On Feb. 23, American Alpine skier Mikaela Shiffrin won her 100th World Cup in Sestriere, Italy. Shiffrin finished 0.61 seconds before Croatian skier Zrinka Ljutic.
At 29, Shiffrin has been Alpine skiing’s all-time leader in wins for two years for both men and women. For her first 12 years of competing on the FIS World Cup circuit, Shiffrin stayed mostly injury free — with the exception of her two crashes in January 2024 where she missed 11 subsequent races due to a sprain in her left leg ligaments — which helped her stay successful when she was active skiing.
More recently, Shiffrin was absent from competition for two months following a crash on Nov. 30 in Killington, Vt. Shiffrin sustained a puncture wound that tore her oblique muscles and nearly pierced her organs. She also suffered PTSD from the accident, reported BBC.
“From the outside you look fine, you’re back skiing again — but you’re not OK yet,” Shiffrin told BBC.
“Sometimes I’ll get a random vision of crashing. It might not be the Killington crash, it could be the course in front of me, that I have this random vision that I’m in the nets again and something else is stabbing through me,” she added.
After recovering, Shiffrin returned to skiing in January and won three of the five slalom events she competed in. On March 9, she placed third in the slalom in Are, Sweden, breaking the record for most podiums previously held by Ingemar Stenmark.
The only other slalom event she did not win was the first event she competed in after returning from her injury in January, and Shiffrin finished in 10th place in France.

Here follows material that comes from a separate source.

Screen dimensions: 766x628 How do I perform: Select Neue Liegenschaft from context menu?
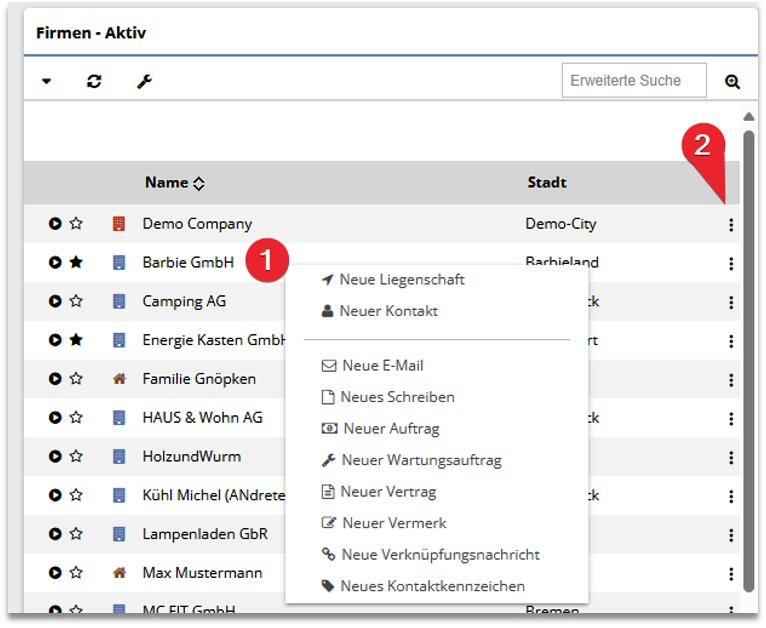tap(401, 280)
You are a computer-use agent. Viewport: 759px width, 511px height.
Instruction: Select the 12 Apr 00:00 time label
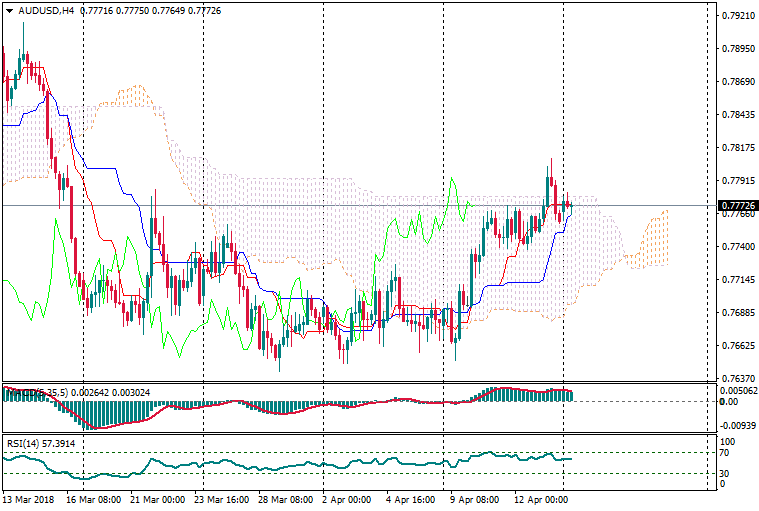click(541, 498)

Shiffrin is originally from Vail, Colorado and grew up skiing locally. Both of her parents were skiers, and she started to race when she was eight years old. At 15, Shiffrin qualified for a racing series in Canada and the United States called the Nor-Am Cup circuit, a race for young skiers who want to compete in the World Cup. Between December of 2010 and January of 2011, Shiffrin won four races in the Nor-Am Cup circuit.

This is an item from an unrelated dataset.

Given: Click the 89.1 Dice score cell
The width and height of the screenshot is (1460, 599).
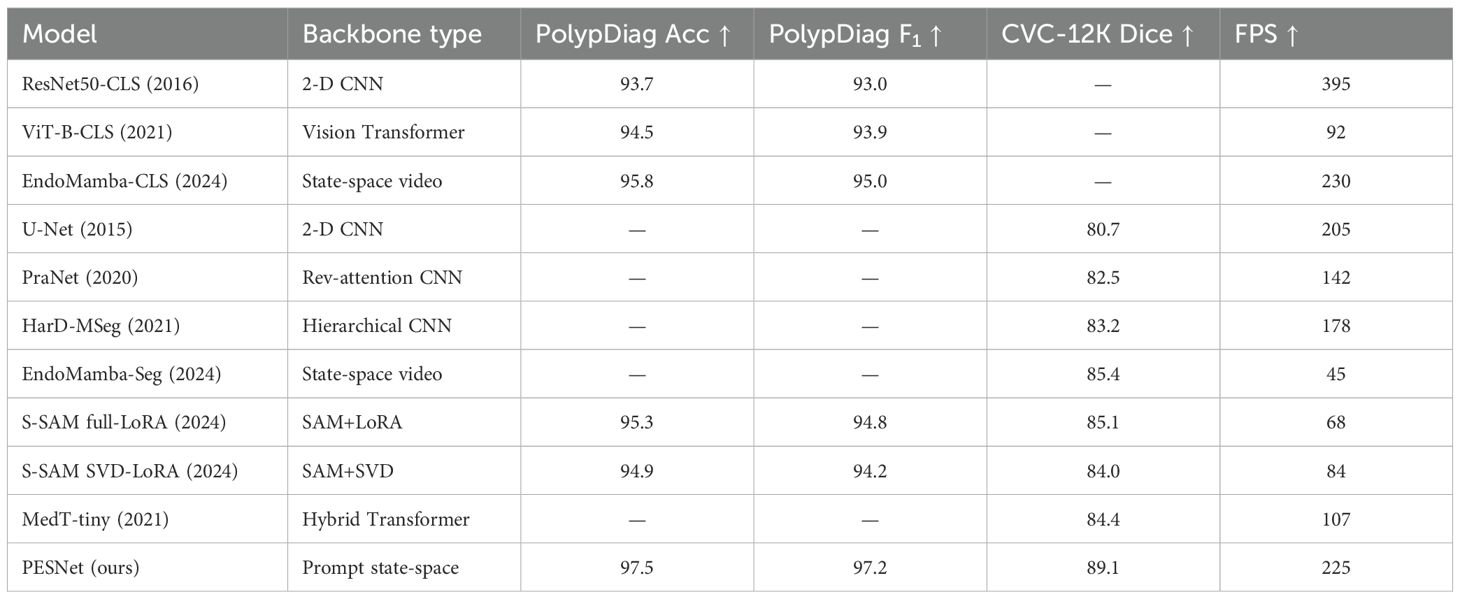Looking at the screenshot, I should 1103,568.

In February of 2011, she went to the junior championships and won a bronze medal. In March of 2011, Shiffrin made her World Cup debut in the Czech Republic two days before her sixteenth birthday.
In 2012, Shiffrin won her first World Cup slalom race in Åre, Sweden, just a year and a half after her debut. Shiffrin became the second youngest American female to win a World Cup race.
Continuing from 2013-2014 and 2014-2015, Shiffrin held the title of the World Cup champion in slalom.
Shiffrin has competed in three Olympic Winter Games and earned three Olympic medals, two of which are gold. She won her first gold medal at 18 years old in 2014 in Sochi, Russia, becoming the youngest skier to earn the title. Shiffrin then won a gold and a silver medal in the 2018 Olympic Winter Games in PyeongChang, South Korea.
Despite having many chances and high expectations at the Olympics in 2022, Shiffrin was unsuccessful when competing in the Olympics after coming back without a medal from Beijing, China.
At the World Championship events, Shiffrin has won eight gold medals, four silver medals and three bronze medals, adding up to eighteen global medals. While this is her 15th season competing in the World Cup, Shiffrin already has 155 podium finishes in the World Cup.
Stenmark, a Swedish skier who retired in 1989 and holds 86 total wins, follows Shiffrin in World Cup wins.
The next female skier is American Lindsey Vonn, with 82 World Cup wins, who left the sport in 2019 but returned to competition in 2024 after knee replacement surgery.
At 27 years old, Shiffrin equaled Lindsey Vonn’s number of World Cup race wins. When she last won her 82nd World Cup win, Vonn was 33 years old. At the time, Vonn was the first woman to win 82 World Cup races.
Shiffrin surpassed Vonn’s World Cup race wins a couple of weeks later with 83, becoming the top female World Cup winner. Shiffrin already established the title for most World Cup victories after securing her 87th win in early 2023.
After Shiffrin’s 100th World Cup win, she launched a new initiative called “MIK100: Reset the Sport” while partnering with the Share Winter Foundation. She wants to raise $100,000 to help the youth learn how to snowboard and ski. All of the money raised will help fund these opportunities for about 200 of the youth.
“Helping Share Winter bring more kids to the mountain is really meaningful. It’s far bigger than me winning 100 races. This will make that 100th victory one of the most meaningful to me,” Shiffrin said in a press release.
Previously, Shiffrin co-founded the Jeff Shiffrin Athlete Resiliency Fund for her father, who passed away about five years ago. Shiffrin raised $3.7 million for athletes on the US Ski Team.